I threw a spoon at him.
He dodged it expertly and grinned. “It’s Kai, isn’t it?”
Jeremiah gasped. “The long time crush boy?”
“I hate this family,” I muttered.
My mum raised a brow. “Is he a good boy?”
I shrugged, cheeks hot. “He’s... not bad.”
They all went ooohhh. I wanted the ground to swallow me.
Later that night, I wrote in my brain dump notebook:
Today, I didn’t feel like a ghost girl.
I felt like I mattered. Like someone saw me and didn’t look away.
And that feeling... it’s terrifying. But also kind of beautiful.
— Nia
The next day at school, everything felt brighter. Like someone had increased the saturation on life.
Until Nathan walked up to me at the lockers with that same soft smile and said, “Hey, Nia. Do you wanna grab ice cream after school today?”
My brain short-circuited.
“Uh... sorry?”
He chuckled, rubbing the back of his neck. “I just thought... you’re cool. And I like talking to you. So I figured—”
“Nathan” I said, heart thumping. “You’re nice. Really. But I don't think I want that.”
His smile faltered for a second. But then he nodded.

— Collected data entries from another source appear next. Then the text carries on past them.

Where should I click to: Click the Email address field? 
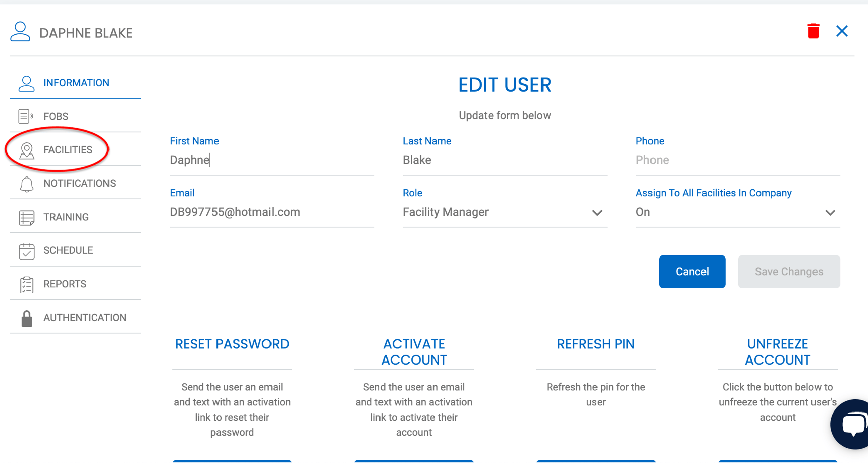coord(272,212)
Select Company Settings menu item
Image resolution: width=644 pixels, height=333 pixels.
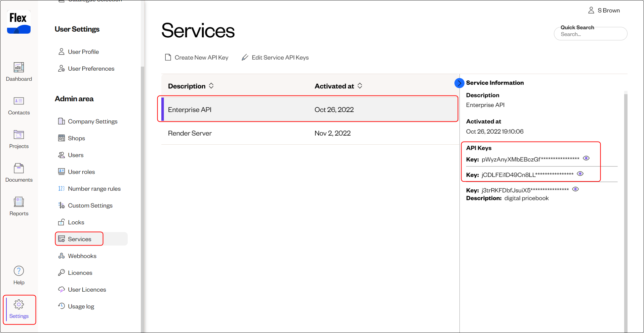click(92, 121)
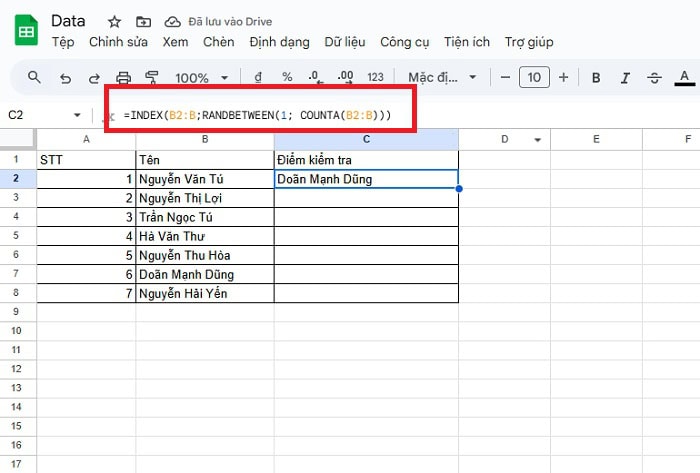
Task: Toggle bold formatting
Action: point(596,77)
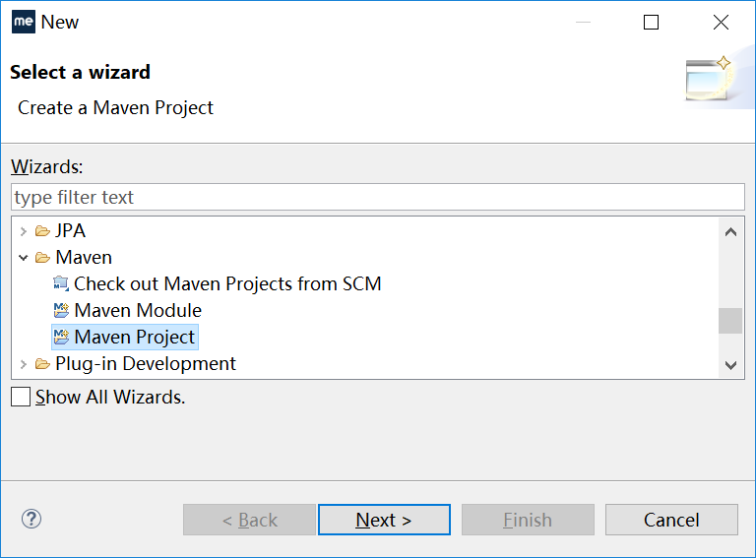
Task: Expand the Plug-in Development node
Action: pos(24,364)
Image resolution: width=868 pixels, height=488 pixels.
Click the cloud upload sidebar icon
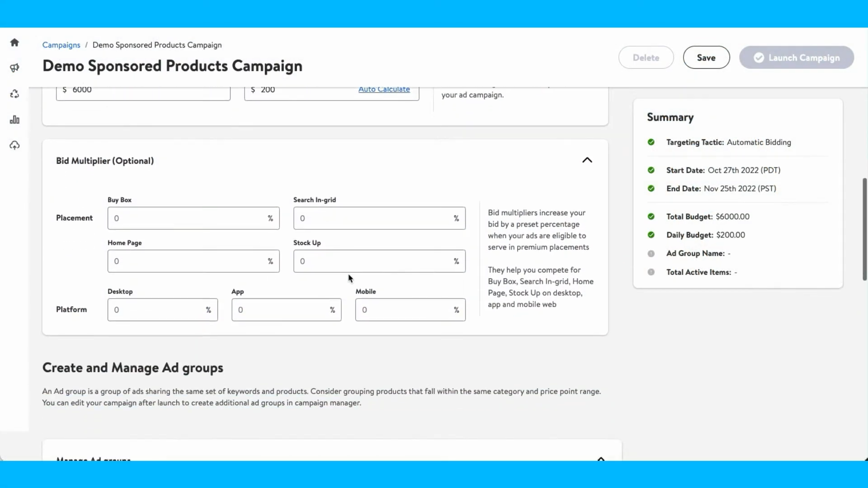click(x=14, y=146)
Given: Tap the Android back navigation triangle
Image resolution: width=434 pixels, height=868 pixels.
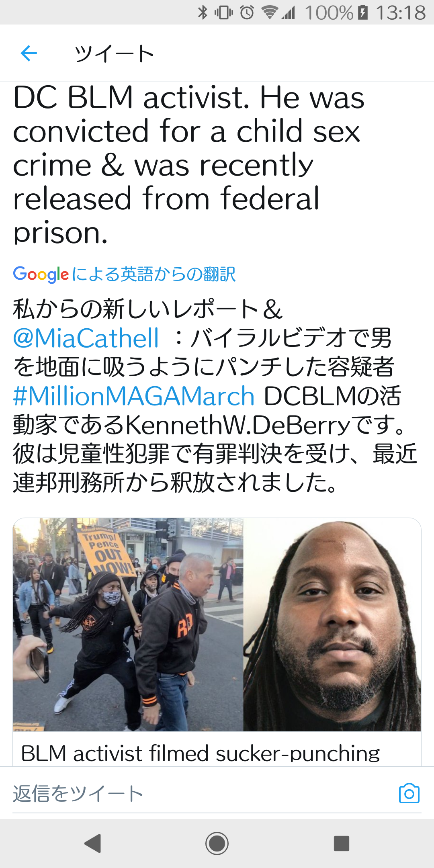Looking at the screenshot, I should 93,843.
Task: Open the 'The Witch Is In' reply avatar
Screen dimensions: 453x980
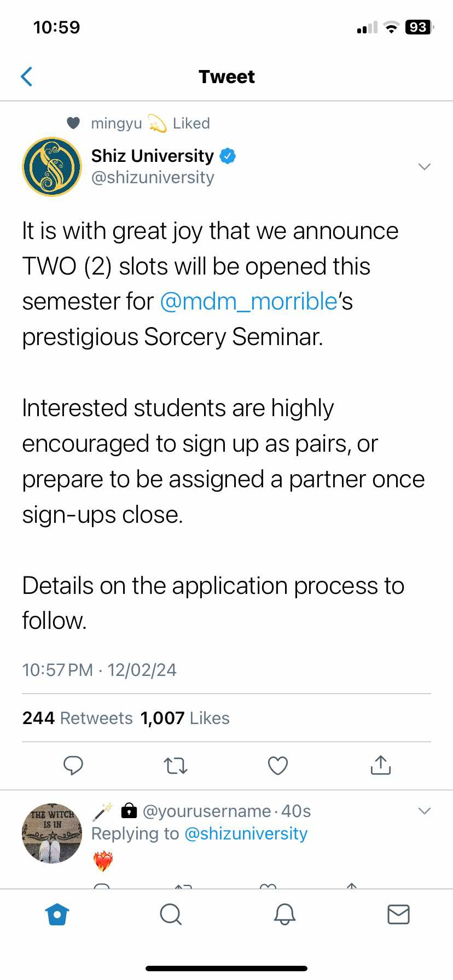Action: pyautogui.click(x=52, y=833)
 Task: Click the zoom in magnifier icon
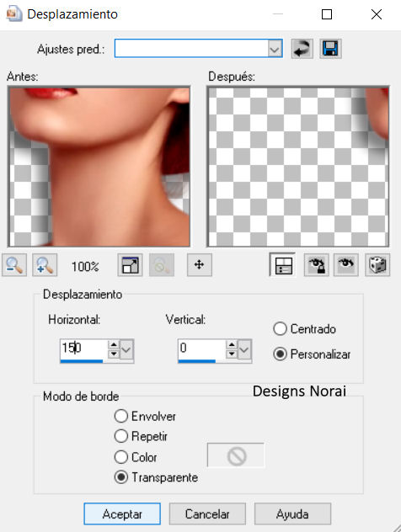[x=45, y=265]
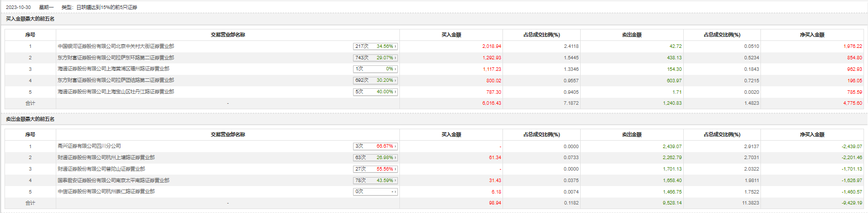Open the 0次 stats dropdown
This screenshot has width=868, height=213.
coord(375,192)
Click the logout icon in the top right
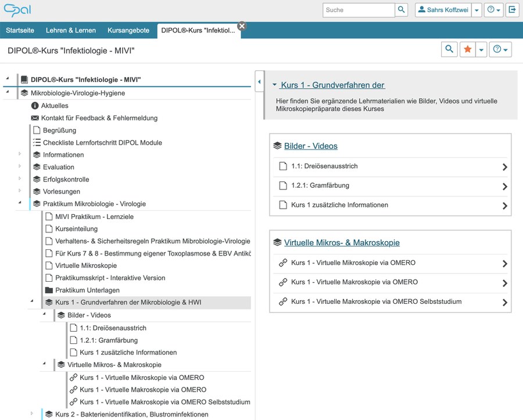 coord(512,10)
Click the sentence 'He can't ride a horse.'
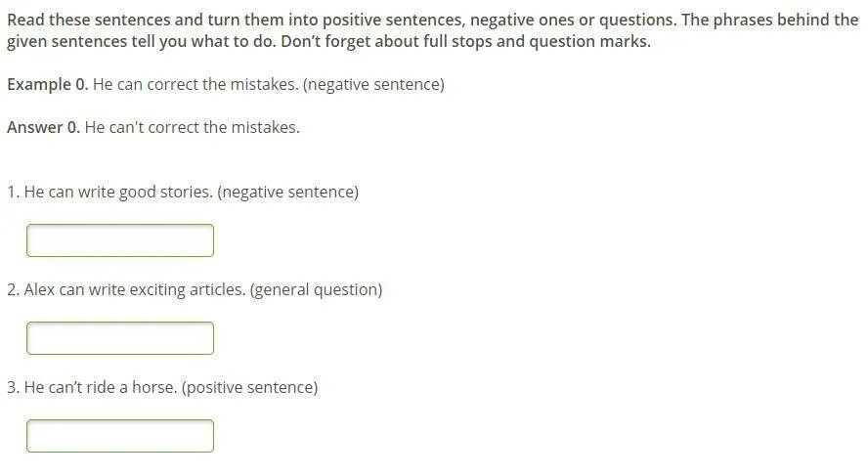This screenshot has height=476, width=868. click(101, 387)
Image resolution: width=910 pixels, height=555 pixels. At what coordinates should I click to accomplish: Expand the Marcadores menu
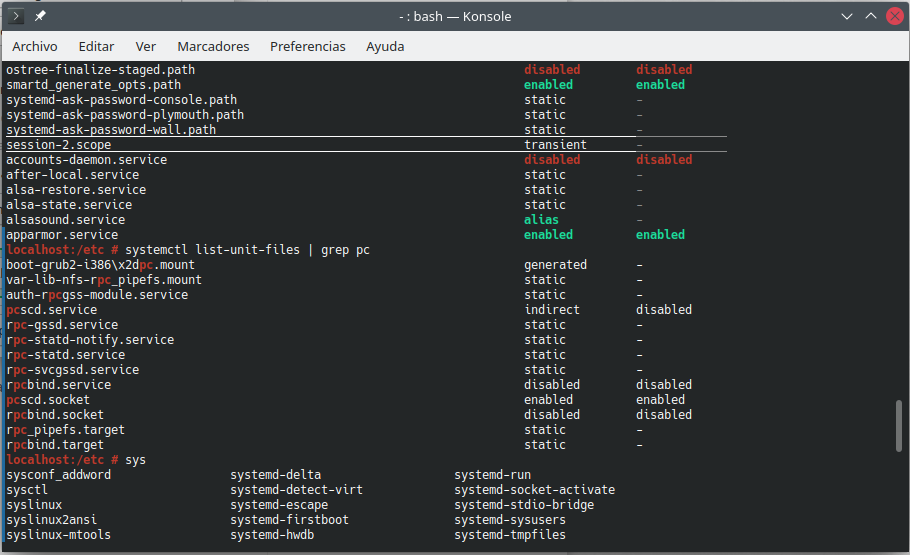pyautogui.click(x=213, y=46)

“No worries,” he said. “Still cool?”
I smiled. “Definitely.”
He walked away like a pro. No drama. No weirdness.
And yet — the moment didn’t sit easily in my chest. I wasn’t used to turning people down. I wasn’t used to being noticed, period.
And now here I was — the girl who used to sit in corners — turning boys down like I had options or something.
Who even was I?
At lunch, Rivy and Michael were full-on couple-ing again. Feeding each other plantain and arguing about who said “I love you” first. I sat across from them, poking at my food and feeling weird.

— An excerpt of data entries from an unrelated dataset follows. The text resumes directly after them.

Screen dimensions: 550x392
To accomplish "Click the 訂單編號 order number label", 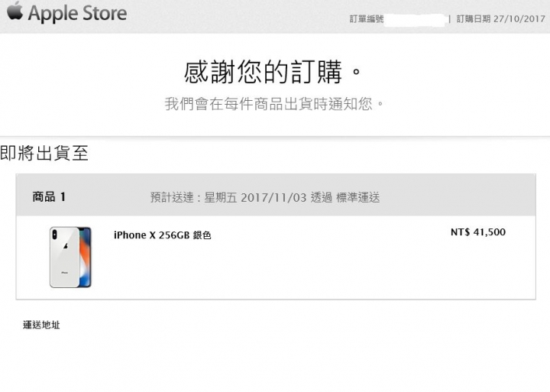I will click(366, 19).

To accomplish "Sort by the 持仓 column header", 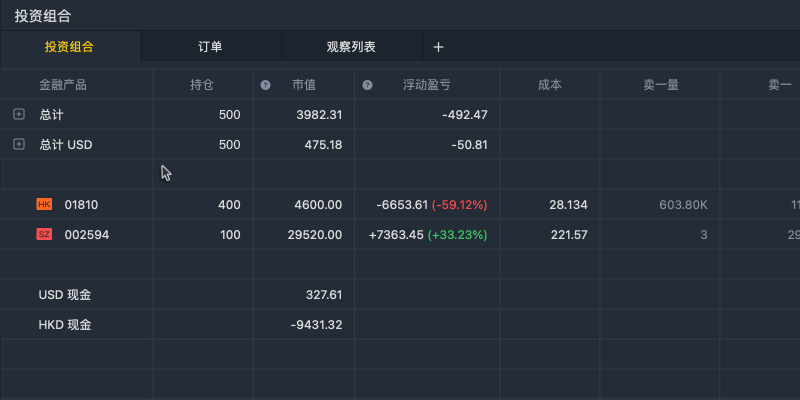I will coord(202,85).
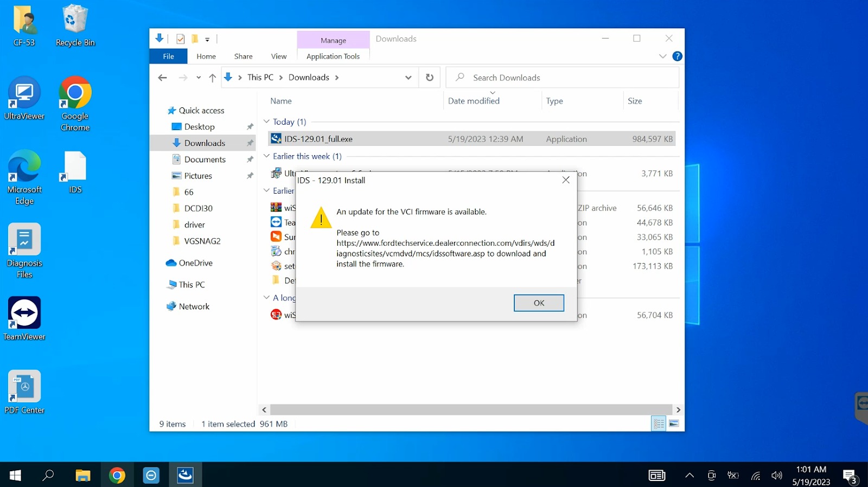
Task: Close the IDS 129.01 Install dialog
Action: coord(566,180)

Kai came and sat beside me, like it was the most normal thing in the world. “Hey.”
“Hey,” I said, quiet.
“You okay?”
I nodded. “Just... thinking.”
He didn’t push.
We just sat there, thigh to thigh, shoulder to shoulder, breathing in the same space.
After a moment, he said, “Want to go paint after school again?”
I smiled softly. “Yeah. I’d love that.”